__Task directions__.
Below are some records; quote exactly the lines from the one that contains "[Email] (236, 1900)" through the one that contains "[Email] (27, 662)", inclusive, and no others.

===== Data provided

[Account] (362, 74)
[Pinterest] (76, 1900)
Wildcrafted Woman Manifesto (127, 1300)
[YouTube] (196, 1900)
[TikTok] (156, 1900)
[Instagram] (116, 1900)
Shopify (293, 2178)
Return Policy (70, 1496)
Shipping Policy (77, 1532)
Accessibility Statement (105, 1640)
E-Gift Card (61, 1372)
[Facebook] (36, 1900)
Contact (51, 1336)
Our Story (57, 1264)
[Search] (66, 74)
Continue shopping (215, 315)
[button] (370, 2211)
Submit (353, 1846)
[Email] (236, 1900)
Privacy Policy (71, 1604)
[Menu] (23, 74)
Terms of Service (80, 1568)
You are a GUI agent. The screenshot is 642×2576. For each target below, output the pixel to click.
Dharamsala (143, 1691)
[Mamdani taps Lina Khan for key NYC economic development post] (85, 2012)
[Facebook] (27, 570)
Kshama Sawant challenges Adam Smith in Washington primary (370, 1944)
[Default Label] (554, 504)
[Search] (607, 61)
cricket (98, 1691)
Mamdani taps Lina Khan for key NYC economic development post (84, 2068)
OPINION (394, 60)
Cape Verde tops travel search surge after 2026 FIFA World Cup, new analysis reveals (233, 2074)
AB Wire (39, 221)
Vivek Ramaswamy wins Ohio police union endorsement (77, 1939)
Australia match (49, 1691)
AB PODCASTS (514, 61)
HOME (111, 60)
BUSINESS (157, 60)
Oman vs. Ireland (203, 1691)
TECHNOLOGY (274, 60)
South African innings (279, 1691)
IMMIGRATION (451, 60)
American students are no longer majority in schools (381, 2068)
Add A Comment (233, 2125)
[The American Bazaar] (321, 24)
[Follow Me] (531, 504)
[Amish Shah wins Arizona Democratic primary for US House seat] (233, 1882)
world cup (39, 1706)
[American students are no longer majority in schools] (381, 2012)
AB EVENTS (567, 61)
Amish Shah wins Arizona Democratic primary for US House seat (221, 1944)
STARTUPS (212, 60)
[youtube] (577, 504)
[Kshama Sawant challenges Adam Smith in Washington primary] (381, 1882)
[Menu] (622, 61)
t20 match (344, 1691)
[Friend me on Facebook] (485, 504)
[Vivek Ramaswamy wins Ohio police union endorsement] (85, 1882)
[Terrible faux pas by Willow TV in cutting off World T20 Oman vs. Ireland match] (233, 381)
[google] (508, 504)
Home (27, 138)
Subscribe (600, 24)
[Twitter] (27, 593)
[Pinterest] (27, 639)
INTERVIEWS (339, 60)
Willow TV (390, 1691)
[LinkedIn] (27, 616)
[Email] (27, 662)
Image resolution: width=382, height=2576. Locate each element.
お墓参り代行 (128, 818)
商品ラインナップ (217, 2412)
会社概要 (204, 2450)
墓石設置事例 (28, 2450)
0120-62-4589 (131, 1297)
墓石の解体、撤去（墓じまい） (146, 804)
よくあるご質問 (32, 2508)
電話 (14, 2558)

==========

__Answer space__.
[Email] (236, 1900)
Privacy Policy (71, 1604)
[Menu] (23, 74)
Terms of Service (80, 1568)
You are a GUI agent. The screenshot is 642×2576. For each target below, output the pixel to click.
Dharamsala (143, 1691)
[Mamdani taps Lina Khan for key NYC economic development post] (85, 2012)
[Facebook] (27, 570)
Kshama Sawant challenges Adam Smith in Washington primary (370, 1944)
[Default Label] (554, 504)
[Search] (607, 61)
cricket (98, 1691)
Mamdani taps Lina Khan for key NYC economic development post (84, 2068)
OPINION (394, 60)
Cape Verde tops travel search surge after 2026 FIFA World Cup, new analysis reveals (233, 2074)
AB Wire (39, 221)
Vivek Ramaswamy wins Ohio police union endorsement (77, 1939)
Australia match (49, 1691)
AB PODCASTS (514, 61)
HOME (111, 60)
BUSINESS (157, 60)
Oman vs. Ireland (203, 1691)
TECHNOLOGY (274, 60)
South African innings (279, 1691)
IMMIGRATION (451, 60)
American students are no longer majority in schools (381, 2068)
Add A Comment (233, 2125)
[The American Bazaar] (321, 24)
[Follow Me] (531, 504)
[Amish Shah wins Arizona Democratic primary for US House seat] (233, 1882)
world cup (39, 1706)
[American students are no longer majority in schools] (381, 2012)
AB EVENTS (567, 61)
Amish Shah wins Arizona Democratic primary for US House seat (221, 1944)
STARTUPS (212, 60)
[youtube] (577, 504)
[Kshama Sawant challenges Adam Smith in Washington primary] (381, 1882)
[Menu] (622, 61)
t20 match (344, 1691)
[Friend me on Facebook] (485, 504)
[Vivek Ramaswamy wins Ohio police union endorsement] (85, 1882)
[Terrible faux pas by Willow TV in cutting off World T20 Oman vs. Ireland match] (233, 381)
[google] (508, 504)
Home (27, 138)
Subscribe (600, 24)
[Twitter] (27, 593)
[Pinterest] (27, 639)
INTERVIEWS (339, 60)
Willow TV (390, 1691)
[LinkedIn] (27, 616)
[Email] (27, 662)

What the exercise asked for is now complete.